» **Exercise instructions**
Reproduce the following records verbatim.
--- start of Supplied records ---
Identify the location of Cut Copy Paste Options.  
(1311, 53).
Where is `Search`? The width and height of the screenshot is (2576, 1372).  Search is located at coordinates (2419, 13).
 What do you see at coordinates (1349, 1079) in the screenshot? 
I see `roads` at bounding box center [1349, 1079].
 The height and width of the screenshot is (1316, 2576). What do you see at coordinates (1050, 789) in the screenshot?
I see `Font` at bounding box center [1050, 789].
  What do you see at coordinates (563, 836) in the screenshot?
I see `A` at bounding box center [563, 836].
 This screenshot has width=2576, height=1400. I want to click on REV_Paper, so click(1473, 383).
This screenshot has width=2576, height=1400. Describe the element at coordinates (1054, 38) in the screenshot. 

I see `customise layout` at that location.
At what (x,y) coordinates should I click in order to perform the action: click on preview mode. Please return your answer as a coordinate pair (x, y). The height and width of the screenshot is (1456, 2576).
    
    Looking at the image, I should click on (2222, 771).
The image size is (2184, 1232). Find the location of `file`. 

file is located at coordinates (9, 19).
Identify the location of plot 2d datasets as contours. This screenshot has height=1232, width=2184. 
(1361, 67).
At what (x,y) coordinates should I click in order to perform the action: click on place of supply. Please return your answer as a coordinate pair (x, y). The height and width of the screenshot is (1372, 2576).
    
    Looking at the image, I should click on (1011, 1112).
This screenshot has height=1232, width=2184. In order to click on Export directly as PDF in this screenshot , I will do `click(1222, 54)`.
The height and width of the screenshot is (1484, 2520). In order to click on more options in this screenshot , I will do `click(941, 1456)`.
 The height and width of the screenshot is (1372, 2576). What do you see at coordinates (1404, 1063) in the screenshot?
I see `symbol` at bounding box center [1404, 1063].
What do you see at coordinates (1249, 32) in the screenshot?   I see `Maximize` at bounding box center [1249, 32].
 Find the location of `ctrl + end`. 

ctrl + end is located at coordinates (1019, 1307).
--- end of Supplied records ---
» **Completed exercise**
Identify the location of Cut Copy Paste Options.  
(1311, 53).
Where is `Search`? The width and height of the screenshot is (2576, 1372).  Search is located at coordinates (2419, 13).
 What do you see at coordinates (1349, 1079) in the screenshot? 
I see `roads` at bounding box center [1349, 1079].
 The height and width of the screenshot is (1316, 2576). What do you see at coordinates (1050, 789) in the screenshot?
I see `Font` at bounding box center [1050, 789].
  What do you see at coordinates (563, 836) in the screenshot?
I see `A` at bounding box center [563, 836].
 This screenshot has width=2576, height=1400. I want to click on REV_Paper, so click(1473, 383).
This screenshot has width=2576, height=1400. Describe the element at coordinates (1054, 38) in the screenshot. 

I see `customise layout` at that location.
At what (x,y) coordinates should I click in order to perform the action: click on preview mode. Please return your answer as a coordinate pair (x, y). The height and width of the screenshot is (1456, 2576).
    
    Looking at the image, I should click on (2222, 771).
The image size is (2184, 1232). Find the location of `file`. 

file is located at coordinates (9, 19).
Identify the location of plot 2d datasets as contours. This screenshot has height=1232, width=2184. 
(1361, 67).
At what (x,y) coordinates should I click in order to perform the action: click on place of supply. Please return your answer as a coordinate pair (x, y). The height and width of the screenshot is (1372, 2576).
    
    Looking at the image, I should click on (1011, 1112).
This screenshot has height=1232, width=2184. In order to click on Export directly as PDF in this screenshot , I will do `click(1222, 54)`.
The height and width of the screenshot is (1484, 2520). In order to click on more options in this screenshot , I will do `click(941, 1456)`.
 The height and width of the screenshot is (1372, 2576). What do you see at coordinates (1404, 1063) in the screenshot?
I see `symbol` at bounding box center [1404, 1063].
What do you see at coordinates (1249, 32) in the screenshot?   I see `Maximize` at bounding box center [1249, 32].
 Find the location of `ctrl + end`. 

ctrl + end is located at coordinates (1019, 1307).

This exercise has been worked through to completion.